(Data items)
>>
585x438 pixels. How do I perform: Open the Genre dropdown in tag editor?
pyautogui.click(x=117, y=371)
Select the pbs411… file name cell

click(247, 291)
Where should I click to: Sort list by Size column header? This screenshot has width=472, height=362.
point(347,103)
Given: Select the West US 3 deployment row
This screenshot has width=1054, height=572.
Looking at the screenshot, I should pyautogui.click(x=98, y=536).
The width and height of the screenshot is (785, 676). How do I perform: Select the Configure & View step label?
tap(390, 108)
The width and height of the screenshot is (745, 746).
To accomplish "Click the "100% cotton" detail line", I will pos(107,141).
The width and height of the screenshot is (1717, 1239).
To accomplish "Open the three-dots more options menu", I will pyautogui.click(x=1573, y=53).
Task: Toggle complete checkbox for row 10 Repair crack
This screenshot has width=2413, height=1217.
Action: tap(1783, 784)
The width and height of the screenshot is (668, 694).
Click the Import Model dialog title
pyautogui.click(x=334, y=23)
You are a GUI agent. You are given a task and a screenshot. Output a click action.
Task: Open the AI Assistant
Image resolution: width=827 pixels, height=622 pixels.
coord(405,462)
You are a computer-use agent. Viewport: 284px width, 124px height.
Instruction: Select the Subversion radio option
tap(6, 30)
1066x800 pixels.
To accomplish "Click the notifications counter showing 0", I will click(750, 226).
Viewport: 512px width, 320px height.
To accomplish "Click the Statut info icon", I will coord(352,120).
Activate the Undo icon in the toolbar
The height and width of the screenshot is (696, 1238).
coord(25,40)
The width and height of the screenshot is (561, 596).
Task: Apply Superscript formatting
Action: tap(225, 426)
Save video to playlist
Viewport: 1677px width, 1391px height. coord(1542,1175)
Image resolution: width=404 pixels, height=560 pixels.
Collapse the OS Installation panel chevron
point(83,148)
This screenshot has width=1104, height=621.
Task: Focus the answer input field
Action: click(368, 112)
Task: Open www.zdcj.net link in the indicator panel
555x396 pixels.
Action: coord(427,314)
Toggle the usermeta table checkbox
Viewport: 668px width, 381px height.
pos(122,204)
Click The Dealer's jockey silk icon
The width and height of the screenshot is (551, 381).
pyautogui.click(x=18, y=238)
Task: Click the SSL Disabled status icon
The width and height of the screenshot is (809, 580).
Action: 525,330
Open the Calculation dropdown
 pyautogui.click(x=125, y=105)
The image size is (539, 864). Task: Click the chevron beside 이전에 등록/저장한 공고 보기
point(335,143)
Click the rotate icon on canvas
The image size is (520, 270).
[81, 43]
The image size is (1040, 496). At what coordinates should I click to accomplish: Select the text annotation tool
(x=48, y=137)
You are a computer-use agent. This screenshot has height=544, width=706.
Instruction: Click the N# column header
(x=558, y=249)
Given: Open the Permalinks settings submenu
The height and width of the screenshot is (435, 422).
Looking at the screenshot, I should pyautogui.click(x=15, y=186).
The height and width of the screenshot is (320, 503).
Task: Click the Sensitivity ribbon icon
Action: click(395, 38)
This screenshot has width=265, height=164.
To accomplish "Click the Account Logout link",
<<
◆ **Required work**
Identify every line in the material above that contains the word "Toggle" and copy each of those lines.

◆ **Final result**
Task: Toggle complete checkbox for row 10 Repair crack
Toggle the usermeta table checkbox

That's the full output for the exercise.